Bu yüzden her ailenin ve özellikle de eğitim sisteminin en büyük hedefi erdemli, ahlâklı çocuklar yetiştirmek olmalıdır.

Ahlak gelişimi, bebeklikten itibaren kişinin gelişimiyle doğru orantılı olarak oluşur.

Gördüğü her oyuncağı 'Benim!' diyerek almaya çalışan, 'bencil' davranışlar sergileyen, kural tanımaz bebeklik döneminden sonra kişi, kuralların varlığını az da olsa sezmeye başladığı çocukluk dönemine girer.

Burada ailenin verdiği/verebildiği eğitim oranında çocuk, gerekçelerini tam olarak anlamasa da her istediğinin gerçekleşmeyeceğini anlamaya başlar.

Bu sürecin aile tarafından okul öncesi dönem sona ermeden tamamlanması, çocuğun ileriki yaşamında kişiliğinin ne yönde gelişeceğini belirlemesi açısından büyük önem arz eder.

Tabii ki her çocuktan aynı davranış şekillerini beklemek mümkün değildir ama anne-babaya benzeme arzusunun en üst düzeyde olduğu bu yaşlarda (4-5 yaş) ailenin bilerek veya bilmeyerek yaptığı davranışlar, çocuğun kişiliğine sonradan değiştirilmesi çok güç işaretleri kazımaya başlar.

Çocuğun önünde kitap okumak veya sigara içmek, arkadaşlarınla kavga etme derken en ufak hatasında iki tokat atmak gibi sonuçlarının farkında olmadığımız pek çok davranışı çocuğun önünde sergileriz.

Okul çağı başladığında işin içine aile ile birlikte öğretmen/eğitim sistemi de dahil olur.

Bu dönemde -her fırsatta kaçamaklar yapılsa da- kuralların düzen sağlamadaki önemi daha fazla fark edilir.

Suç işlendiğinde anne-baba ya da öğretmenin gözünden düşme kaygısı, davranışlarda etkili bir yaptırım aracı olur.

Bu da 'vicdan'ın ilk oluşum işaretleridir.

Zamanla sevilen kişilerin (aile veya öğretmen) koyduğu kurallar çocuk tarafından özümsenecek ve onun kişiliğini oluşumuna katkı sağlayacaktır.

12-13 yaş sonrası ergenlik döneminde ise işin içine aile ve öğretmen ile birlikte hatta daha da etkili bir şekilde arkadaş çevresi dahil olur.

Tüm emeklere ciddi şekilde zarar verebilecek bir akran baskısı veya zorbalığına karşı bu dönemde çok dikkat edilmesi gerekir.
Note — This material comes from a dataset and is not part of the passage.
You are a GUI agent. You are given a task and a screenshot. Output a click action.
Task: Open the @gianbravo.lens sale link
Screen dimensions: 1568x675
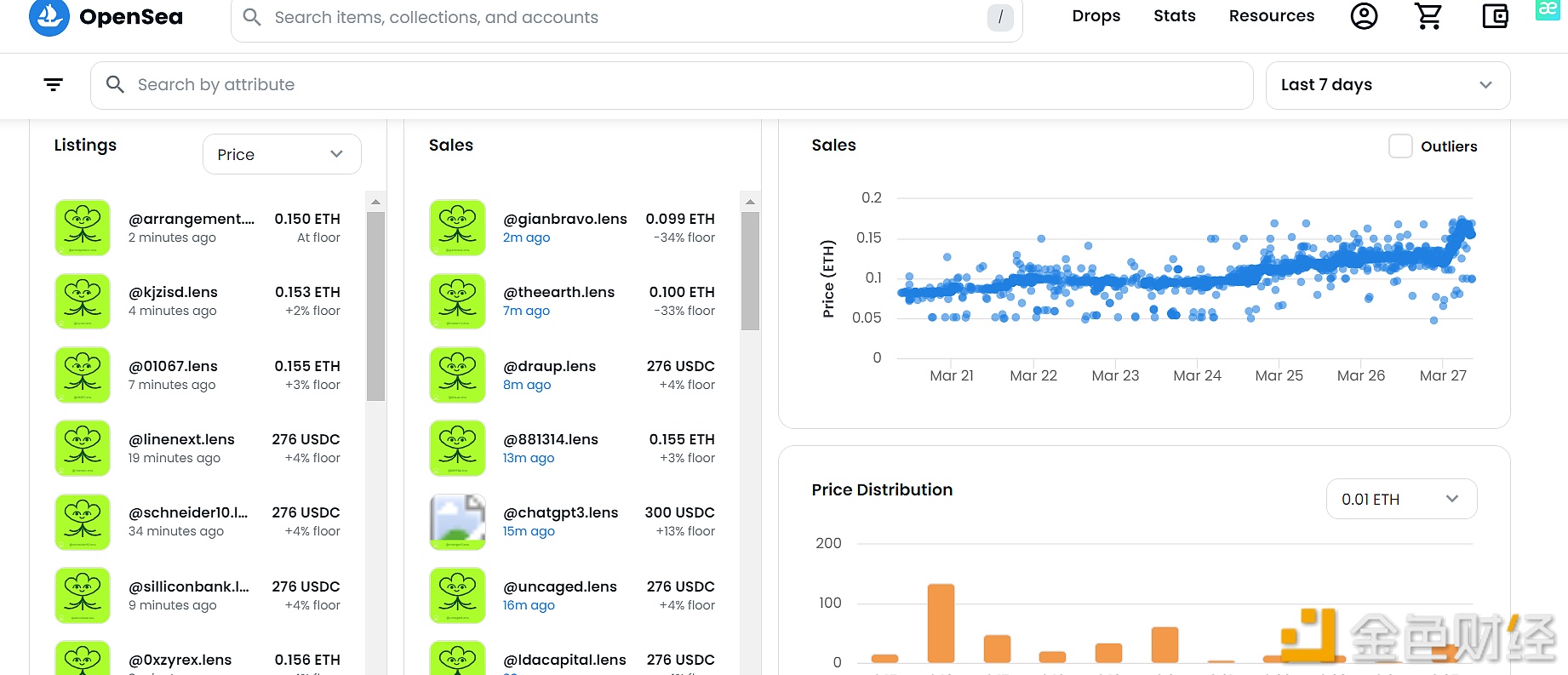point(564,219)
Ahlaki gelişiminin ilk adımlarını ailesinde veya okulunda sağlıklı bir şekilde atamayan çocuk, ergenlik döneminin kendine özgü sorunlarıyla birlikte hem kendisine hem de diğer çocuklara büyük zararlar veren bir 'zorba'ya dönüşebilir.

Çocuğun psikolojik ve ahlaki gelişiminde en büyük sorumluluk önce aileye düşmektedir.

Ardından da bu gelişimi eğitim sistemi desteklemelidir.

Bu süreçlerde başarısız olup da yalan söyleyen, bencil, saygısız, yetim hakkı yiyen, ahlaklı olmayan birine dönüşen bir kişiyi sadece zihnen eğitmek, topluma bir bela kazandırmaktan başka bir şey değildir.

Zira ahlaki yönü eksik kalan bir eğitim/öğretim sistemi, toplumları yıkıma götürecektir.